My family and I are going to central Mexico for the month of August. We are a young family, my husband is a student and we have two young kids. We're looking to rent a furnished place in Morelia while we're there. We wont have a car so something central would be great. Problem is we'd like to find something at or below $500/month and all I'm finding listed on sites like airbnb are more than that. We live in Missouri and our mortgage here isn't even $500  Being that we're only going to be there for a month, and that we're traveling with young kids, I don't really have the option of waiting to get there and searching the local classifieds. Does anyone have any good leads for an apartment in our price range? THANKS in advance!


----------



## TundraGreen (Jul 15, 2010)

Maroua said:


> Hello!
> 
> My family and I are going to central Mexico for the month of August. We are a young family, my husband is a student and we have two young kids. We're looking to rent a furnished place in Morelia while we're there. We wont have a car so something central would be great. Problem is we'd like to find something at or below $500/month and all I'm finding listed on sites like airbnb are more than that. We live in Missouri and our mortgage here isn't even $500  Being that we're only going to be there for a month, and that we're traveling with young kids, I don't really have the option of waiting to get there and searching the local classifieds. Does anyone have any good leads for an apartment in our price range? THANKS in advance!

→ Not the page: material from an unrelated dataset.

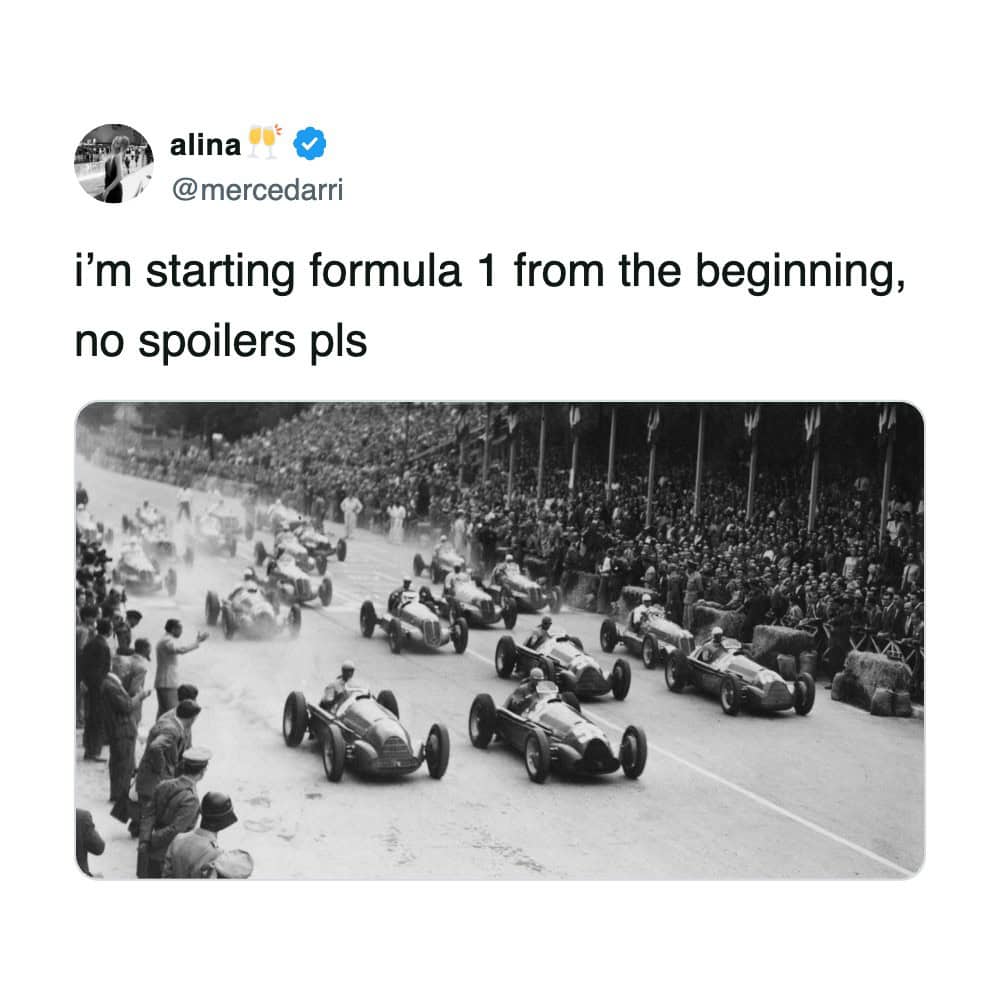Click the text no spoilers pls
The width and height of the screenshot is (996, 998).
coord(221,341)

That is difficult. It is too short a time period for most apartment rentals. You might try talking to some of the hostels and seeing if they will give you a deal for a longer term (for them) stay. Their normal rate is about $10 usd/day/person which comes out to more like $1200/month. You might look for one with a 4-bed dorm or two 2-bed rooms. They are often in the center of cities. Try hostels.com or hostelworld.com and then write or call and see if anyone will cut you a bargain rate.


----------



## AlanMexicali (Jun 1, 2011)

I know one hotel that has no kitchen in Morelia that would cost about $900.00 US for 30 days close to El Centro. We got a recommendation from someone but opted for a newer hotel near the Mall de Americas. We had a car.

$500.00 US seems to be too little to spend for a family of 4. It will be hard to find except maybe quite a distance from El Centro.

Bus service is good there, as far as I can tell.

I did see some run down hotels advertising $250.00 pesos single person per night but presume they are noisy and small rooms close to where the aqueduct ends, not far from El Centro. 

I also saw some newer motels on the highways coming into Morelia from the north east and leaving Morelia going west for $250.00 pesos.


----------



## TundraGreen (Jul 15, 2010)

AlanMexicali said:


> I know one hotel that has no kitchen in Morelia that would cost about $900.00 US for 30 days close to El Centro. We got a recommendation from someone but opted for a newer hotel near the Mall de Americas. We had a car.
> 
> $500.00 US seems to be too little to spend for a family of 4. It will be hard to find except maybe quite a distance from El Centro.
> 
> ...


The advantage of a hostel over a hotel/motel is that it will have a kitchen you can use. If you are on a budget, you will not want to eat in restaurants for a month. They also tend to be nicer/cleaner than the hotels that rent for similar rates. The downside is that you have to put up with a somewhat communal atmosphere. That can be a plus or a minus depending on your temperament.


----------



## Maroua (Jul 3, 2013)

Thanks everyone! You've all been very helpful. I will be checking out the leads you gave me and we're very excited about our upcoming stay in Mexico


----------